Bank,Building

Banks' Rush to Emergency Lending Signals Dark Days Ahead

EDITOR'S NOTES

A staggering 1,804 banks and financial institutions have desperately clung to the Federal Reserve’s emergency lifeline, unveiling a precarious underbelly in the banking sector that spells potential disaster for the economy. This mass recourse to the Fed’s emergency lending facility, triggered by last year’s banking collapses, reveals an alarming 20% of all eligible firms grasping for financial stability. This isn’t just a temporary fix but a glaring red flag that our financial foundations are far more fragile than we imagined, raising serious questions about the resilience and future safety of the nation’s financial system.
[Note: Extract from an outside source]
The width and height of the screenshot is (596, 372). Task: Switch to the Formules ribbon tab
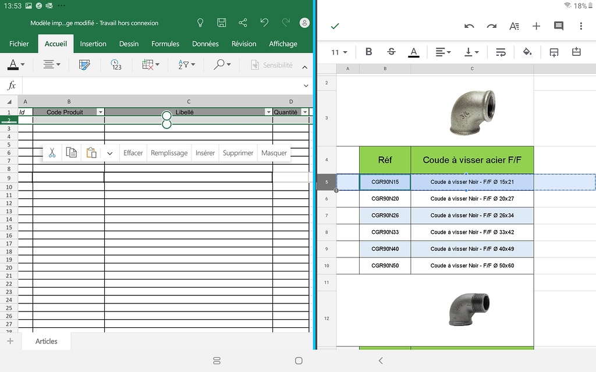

(Reuters) - Some 1,804 depository institutions tapped the emergency lending facility set up last March in the wake of Silicon Valley Bank's collapse, amounting to about 20% of all eligible firms, the Federal Reserve said on Friday.

About 95% of the borrowers, which included banks, credit unions, savings associations, and branches and agencies of foreign banks, had less than $10 billion in assets, the U.S. central bank said in its semi-annual Financial Stability Report.

The Bank Term Funding Program, as it was called, was aimed at addressing a liquidity crunch after a run on deposits led to the failures of SVB and Signature Bank and forced financial authorities to stage a rescue of the sector.

The facility lent on collateral without applying the usual haircuts and the loans were made on cheap terms.

The program stopped making new loans on March 11, a year after its creation. At its peak it extended a total of $165 billion in loans, with terms of up to a year. It is expected to close down completely by next March.